Hey, remember when Chicago had a president from here? Barack Obama had the first meeting of the Obama Leadership Foundation last weekend, at the McCormack Place Marriott, and Deanna Isaacs at the Reader brings back the golden days of Obama admiration: “The very cool, really dope, first-ever Obama Foundation Summit, held at the glassy new McCormick Place Marriott earlier this week, made one thing clear: the foundation has picked a worthy mission for itself. It’ll nurture the next generation of world leaders.” Politico had a somewhat more jaundiced take on it here.


The Feed talks to Leela Punyaratabandhu, Chicago and Bangkok-based blogger at She Simmers, who is actually in Thailand right now, it being November. Anyway, they talk about her new book Bangkok, and about where to go pretty authentic Thai food in Chicago and other places.


Janet Rausa Fuller talks to the man making the doughnuts at the beloved South Side doughnut shop Old-Fashioned Doughnuts: Mr. B, Buritt Bulloch. (Chicago)

**Dataset excerpt:**
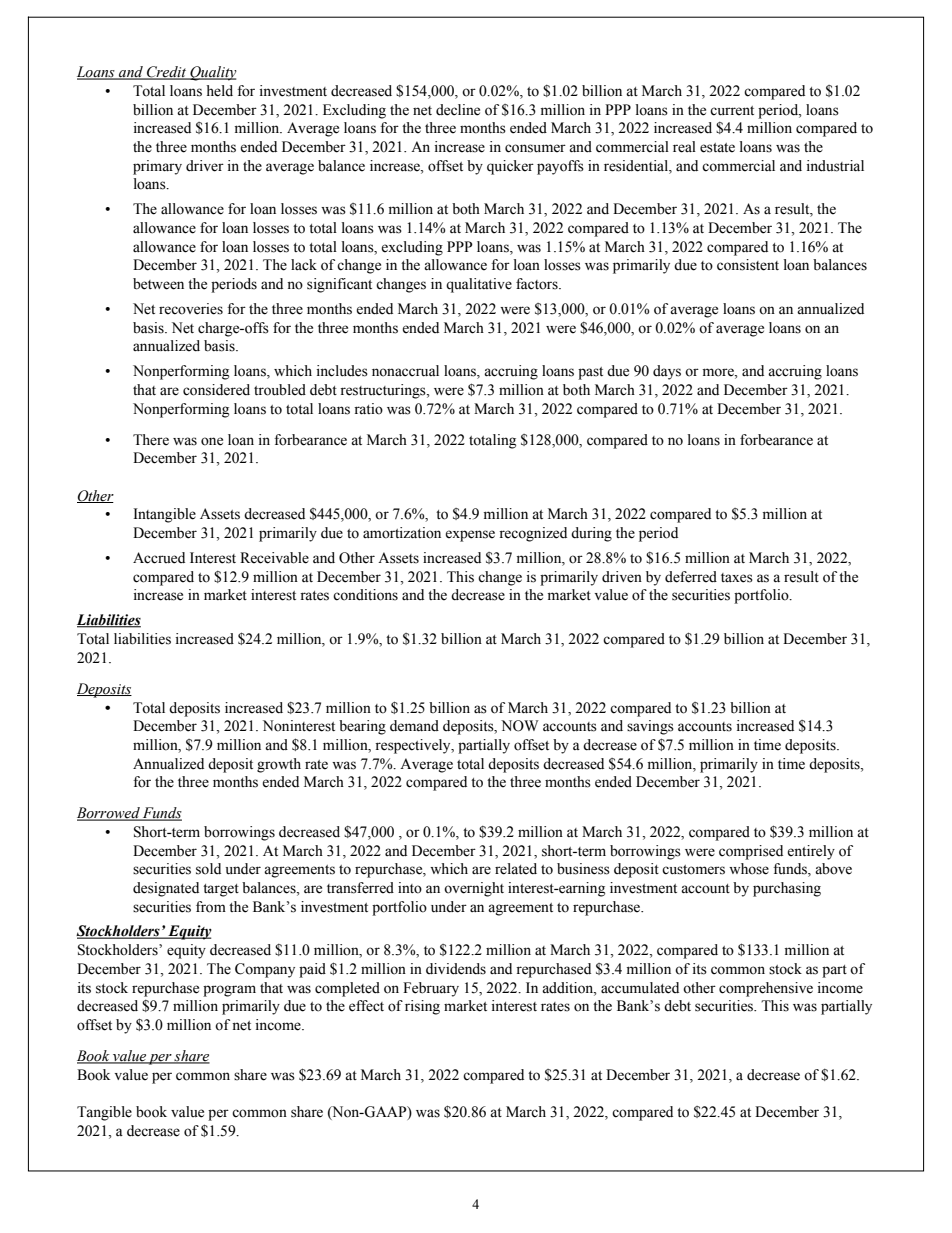  I want to click on expense, so click(470, 536).
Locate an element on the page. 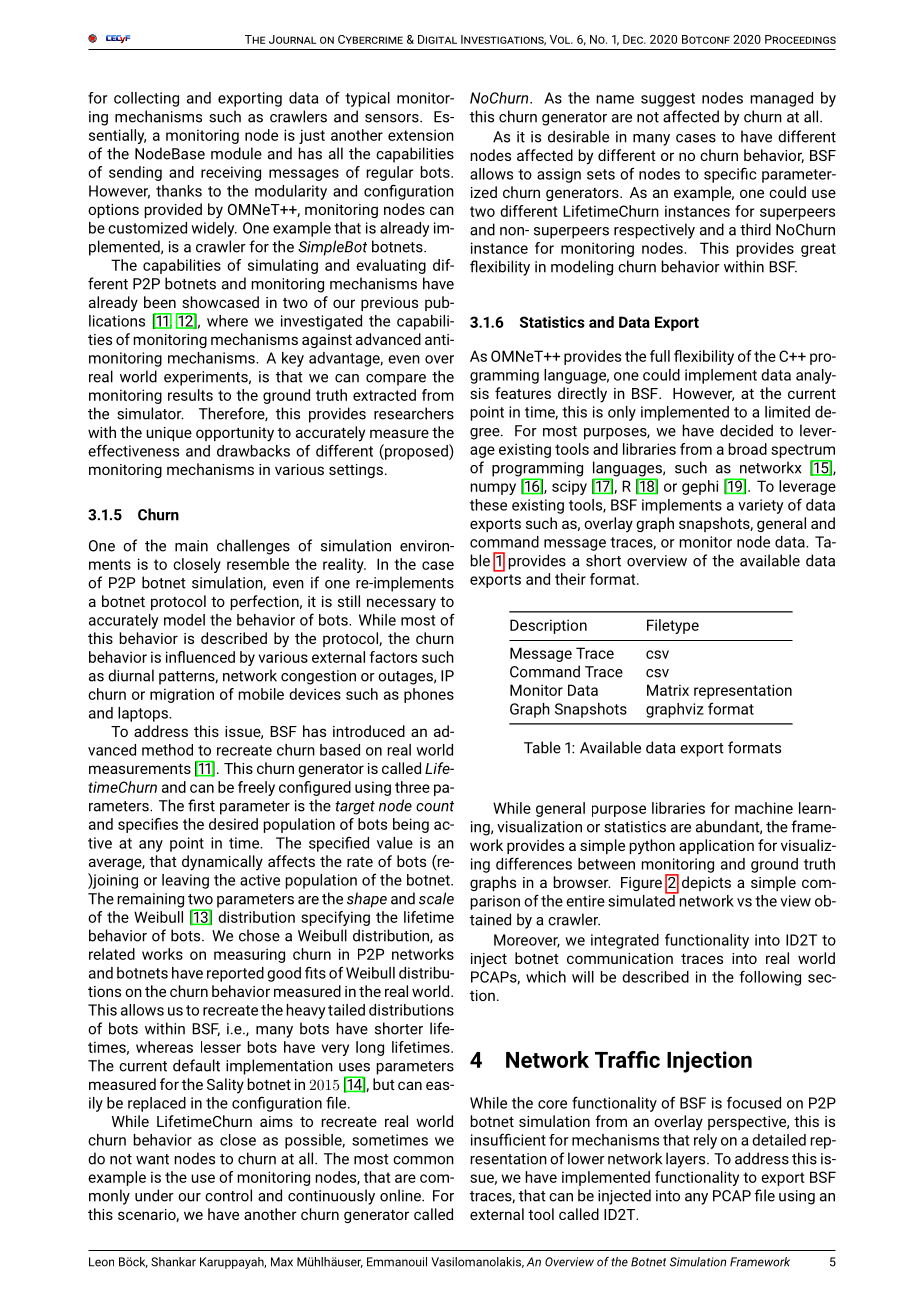 The height and width of the image is (1308, 924). managed is located at coordinates (781, 99).
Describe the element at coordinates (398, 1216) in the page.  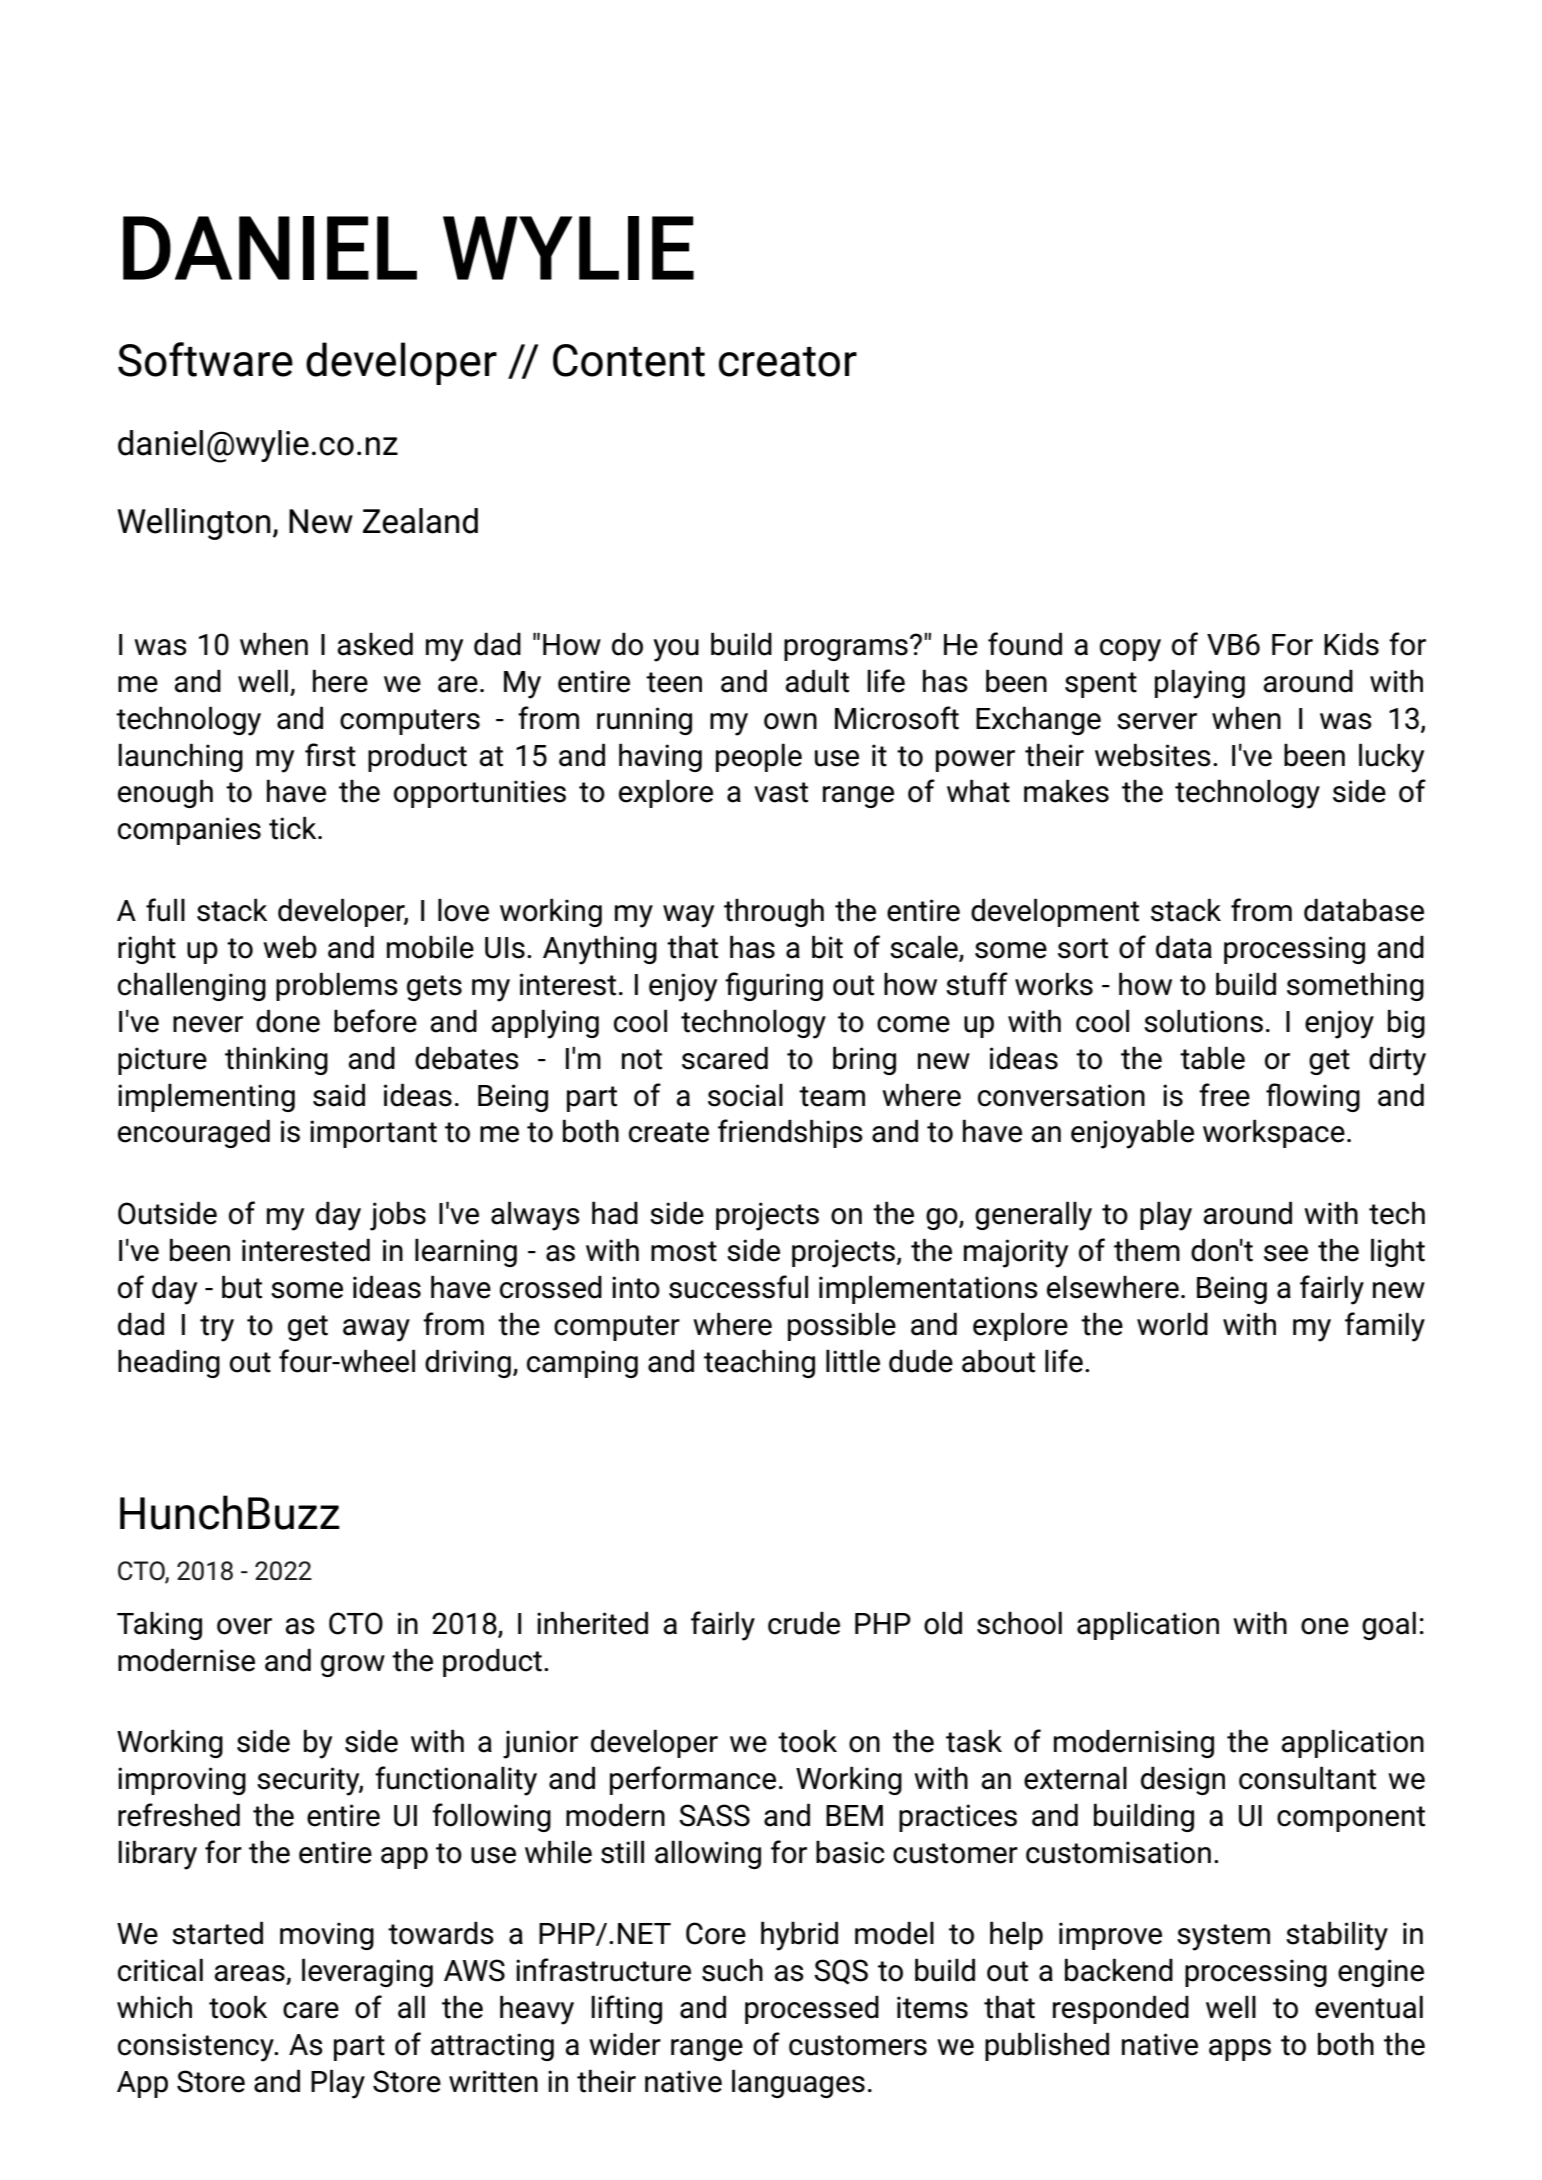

**Parts of the exercise:**
**A)** Summarize the Chicago news roundup in two sentences.
**B)** Edit the Chicago news roundup from "Hey, remember when" up to and including "and other places.", putting "writer" in place of "blogger".
**C)** Proceed with the Chicago news roundup from its last item onward.
The material above is not needed here.

**Answers for the tasks:**
**A)** Barack Obama held the first meeting of his foundation last weekend, which Deanna Isaacs of the Reader praised for its mission of nurturing the next generation of world leaders, while Politico took a less admiring view. The Feed talked with blogger Leela Punyaratabandhu about her new book Bangkok and about where to find Thai food in Chicago and elsewhere, and Janet Rausa Fuller talked with Buritt Bulloch, who makes the doughnuts at Old-Fashioned Doughnuts.

**B)**
Hey, remember when Chicago had a president from here? Barack Obama had the first meeting of the Obama Leadership Foundation last weekend, at the McCormack Place Marriott, and Deanna Isaacs at the Reader brings back the golden days of Obama admiration: “The very cool, really dope, first-ever Obama Foundation Summit, held at the glassy new McCormick Place Marriott earlier this week, made one thing clear: the foundation has picked a worthy mission for itself. It’ll nurture the next generation of world leaders.” Politico had a somewhat more jaundiced take on it here.


The Feed talks to Leela Punyaratabandhu, Chicago and Bangkok-based writer at She Simmers, who is actually in Thailand right now, it being November. Anyway, they talk about her new book Bangkok, and about where to go pretty authentic Thai food in Chicago and other places.

**C)**
I hate listicles, except when they’re like David Hammond’s at New City, about ten restaurants you probably haven’t been to, and why they matter. For the record, I’ve been to nine, still haven’t been to Garifuna Flava. See what your score is.


Went to Cellar Door Provisions for their weekend tasting menu, which is admirably modest—$45 per got us six courses, all vegetarian (there’s a meat course, a cotechino plate, available as an add-on), all fresh and lovely, really. Though it’s not surprising that the high point was right at the beginning—the platter with a couple of slices of their crusty bread and various things to schmear on it. Still, all of it was fresh and good, it wasn’t too expensive and it didn’t take forever—I recommend it for a nice night out.